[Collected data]

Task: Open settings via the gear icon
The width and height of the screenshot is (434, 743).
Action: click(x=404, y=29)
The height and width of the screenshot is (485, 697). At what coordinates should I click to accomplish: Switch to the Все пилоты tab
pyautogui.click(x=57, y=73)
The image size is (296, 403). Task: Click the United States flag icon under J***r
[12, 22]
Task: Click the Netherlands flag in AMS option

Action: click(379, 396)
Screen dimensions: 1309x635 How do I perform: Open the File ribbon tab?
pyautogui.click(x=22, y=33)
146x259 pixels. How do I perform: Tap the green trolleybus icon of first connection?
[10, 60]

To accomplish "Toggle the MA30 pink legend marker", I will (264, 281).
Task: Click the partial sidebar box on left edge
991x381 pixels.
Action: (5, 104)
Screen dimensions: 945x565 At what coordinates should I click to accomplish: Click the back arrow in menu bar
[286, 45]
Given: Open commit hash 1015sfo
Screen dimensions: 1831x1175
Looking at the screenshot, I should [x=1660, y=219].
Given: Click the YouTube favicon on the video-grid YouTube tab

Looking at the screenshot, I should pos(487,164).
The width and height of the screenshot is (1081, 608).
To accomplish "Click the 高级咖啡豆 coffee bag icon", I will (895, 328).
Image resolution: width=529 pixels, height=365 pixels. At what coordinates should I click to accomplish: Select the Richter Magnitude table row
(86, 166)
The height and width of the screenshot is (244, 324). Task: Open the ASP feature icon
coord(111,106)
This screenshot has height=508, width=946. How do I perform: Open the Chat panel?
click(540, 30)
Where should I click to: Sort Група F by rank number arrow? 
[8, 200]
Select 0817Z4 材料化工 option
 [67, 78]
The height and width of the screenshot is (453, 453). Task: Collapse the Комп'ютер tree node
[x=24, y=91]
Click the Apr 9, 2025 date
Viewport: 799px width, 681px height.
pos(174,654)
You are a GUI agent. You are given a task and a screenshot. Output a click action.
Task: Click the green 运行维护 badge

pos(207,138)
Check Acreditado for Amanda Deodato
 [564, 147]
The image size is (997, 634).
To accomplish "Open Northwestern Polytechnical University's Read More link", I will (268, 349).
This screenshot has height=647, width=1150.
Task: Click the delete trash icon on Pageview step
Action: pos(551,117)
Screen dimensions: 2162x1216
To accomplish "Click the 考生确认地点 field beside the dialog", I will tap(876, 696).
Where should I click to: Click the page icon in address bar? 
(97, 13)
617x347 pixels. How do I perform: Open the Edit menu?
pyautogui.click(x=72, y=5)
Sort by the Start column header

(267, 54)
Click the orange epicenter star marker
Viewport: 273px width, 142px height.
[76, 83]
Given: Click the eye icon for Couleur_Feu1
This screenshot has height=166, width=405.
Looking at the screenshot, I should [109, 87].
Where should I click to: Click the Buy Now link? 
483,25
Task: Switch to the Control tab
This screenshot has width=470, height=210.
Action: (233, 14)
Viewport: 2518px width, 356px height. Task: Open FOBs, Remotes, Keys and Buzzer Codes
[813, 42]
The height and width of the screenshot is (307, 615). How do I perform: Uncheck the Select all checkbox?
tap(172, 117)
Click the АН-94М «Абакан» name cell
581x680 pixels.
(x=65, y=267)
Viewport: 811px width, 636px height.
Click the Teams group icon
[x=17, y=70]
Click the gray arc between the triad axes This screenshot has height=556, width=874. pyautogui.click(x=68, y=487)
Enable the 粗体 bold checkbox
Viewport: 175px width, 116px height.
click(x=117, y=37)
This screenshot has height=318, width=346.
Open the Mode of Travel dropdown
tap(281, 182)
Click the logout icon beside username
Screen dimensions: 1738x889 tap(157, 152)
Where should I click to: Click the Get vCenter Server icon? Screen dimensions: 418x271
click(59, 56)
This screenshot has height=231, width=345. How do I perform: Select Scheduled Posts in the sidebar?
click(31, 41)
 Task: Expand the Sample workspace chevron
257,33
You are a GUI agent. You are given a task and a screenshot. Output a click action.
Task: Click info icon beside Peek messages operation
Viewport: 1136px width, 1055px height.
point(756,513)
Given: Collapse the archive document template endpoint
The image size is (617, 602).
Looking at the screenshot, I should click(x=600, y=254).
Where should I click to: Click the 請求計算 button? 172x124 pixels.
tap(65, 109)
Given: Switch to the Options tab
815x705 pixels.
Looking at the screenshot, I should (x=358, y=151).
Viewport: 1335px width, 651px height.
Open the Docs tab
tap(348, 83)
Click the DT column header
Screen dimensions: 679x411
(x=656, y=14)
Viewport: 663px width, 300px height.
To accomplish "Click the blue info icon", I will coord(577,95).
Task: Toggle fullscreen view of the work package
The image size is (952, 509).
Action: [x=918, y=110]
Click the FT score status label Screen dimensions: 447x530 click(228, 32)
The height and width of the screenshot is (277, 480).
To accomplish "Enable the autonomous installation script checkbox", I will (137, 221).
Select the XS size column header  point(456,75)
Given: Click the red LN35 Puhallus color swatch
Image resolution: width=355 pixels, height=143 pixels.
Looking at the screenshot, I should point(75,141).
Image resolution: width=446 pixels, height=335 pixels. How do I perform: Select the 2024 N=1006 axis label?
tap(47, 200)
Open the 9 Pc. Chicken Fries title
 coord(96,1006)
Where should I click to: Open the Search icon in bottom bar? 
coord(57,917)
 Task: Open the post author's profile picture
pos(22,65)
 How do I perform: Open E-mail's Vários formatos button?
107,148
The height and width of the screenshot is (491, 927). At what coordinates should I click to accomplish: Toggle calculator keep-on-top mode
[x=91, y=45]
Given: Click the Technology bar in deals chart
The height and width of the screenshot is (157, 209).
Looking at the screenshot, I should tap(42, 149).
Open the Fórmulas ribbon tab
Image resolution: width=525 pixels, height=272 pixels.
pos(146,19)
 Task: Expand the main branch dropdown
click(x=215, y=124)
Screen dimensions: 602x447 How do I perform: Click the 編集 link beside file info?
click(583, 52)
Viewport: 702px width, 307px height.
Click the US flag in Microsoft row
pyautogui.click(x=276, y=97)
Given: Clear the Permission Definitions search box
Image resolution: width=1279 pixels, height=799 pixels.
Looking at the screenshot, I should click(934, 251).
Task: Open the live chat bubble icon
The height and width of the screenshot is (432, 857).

ABOUT THIS EXERCISE |
Lines with the word "Enable" in them should be copied from the preceding records.

SOLUTION TO THE EXERCISE |
Enable the 粗体 bold checkbox
To accomplish "Enable the autonomous installation script checkbox", I will (137, 221).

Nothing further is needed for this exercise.